§ **Texto**:
▼▼▼

5 de Dezembro de 1983

 

Caríssimos Irmãos

1. É com grande alegria que vos acolho. Com efeito, todo o encontro do Supremo Pastor com os membros da sua Comissão Teológica Internacional é causa de renovado ardor de espíritos e de sentimentos, bem como de progresso da fé e de caridade cristã. O diálogo entre o Magistério e os teólogos, — entre os quais me é muito grato destacar-vos de modo especial, como membros da Comissão Internacional, — é sempre ocasião para mim e para vós de melhor respondermos às nossas vocações e carismas para a glória de Deus e para o bem do povo cristão e de todos os homens de boa vontade.

2. Ao receber-vos hoje com satisfação, não posso deixar de recordar dois amigos, que nos deixaram após o vosso congresso de 1981: o Cardeal Seper e o Rev.mo Padre Rózychi. O Cardeal Seper deve ser considerado como fundador da Comissão que contou com o benigno beneplácito do meu Predecessor, Paulo VI, de saudosa memória. Tendo em conta o Concílio Ecuménico Vaticano II, ele queria continuar a colaboração entre a Sé Apostólica, o Sínodo dos Bispos não há muito constituído e, por outro lado, o selecto grupo de teólogos.

Desejaria também recordar o meu amigo e mestre, Inácio Rózycki, que nos tempos difíceis tudo fez em favor da Faculdade Teológica Jagellónica de Cracóvia. Professava ele uma fé sincera sem hesitação alguma, e muitas vezes procurava — com zelo quase juvenil — tratar de questões teológicas muito difíceis.

O zelo e a fé demonstrados pelo Cardeal Seper e pelo Doutor Rózycki vos sirvam de exemplo e de estímulo.

▲▲▲

§ **A fazer**:
1/ Segundo o discurso, entre quais partes o Cardeal Seper queria continuar a colaboração? Enumere todas.
2/ Reproduza, sem alterações, o trecho do discurso que vai de "Caríssimos Irmãos" até "de boa vontade.", inclusive.
As entradas que vêm depois deste texto têm outra origem.

Itens de um conjunto de dados
▼▼▼

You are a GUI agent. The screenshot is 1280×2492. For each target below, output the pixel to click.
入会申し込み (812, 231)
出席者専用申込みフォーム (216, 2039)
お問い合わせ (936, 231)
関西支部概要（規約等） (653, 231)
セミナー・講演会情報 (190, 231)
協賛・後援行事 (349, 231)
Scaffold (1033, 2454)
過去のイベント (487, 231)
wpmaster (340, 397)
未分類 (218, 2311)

▲▲▲

§ **Respostas por tarefa**:
1/ A Sé Apostólica, o Sínodo dos Bispos e o selecto grupo de teólogos.

2/
Caríssimos Irmãos

1. É com grande alegria que vos acolho. Com efeito, todo o encontro do Supremo Pastor com os membros da sua Comissão Teológica Internacional é causa de renovado ardor de espíritos e de sentimentos, bem como de progresso da fé e de caridade cristã. O diálogo entre o Magistério e os teólogos, — entre os quais me é muito grato destacar-vos de modo especial, como membros da Comissão Internacional, — é sempre ocasião para mim e para vós de melhor respondermos às nossas vocações e carismas para a glória de Deus e para o bem do povo cristão e de todos os homens de boa vontade.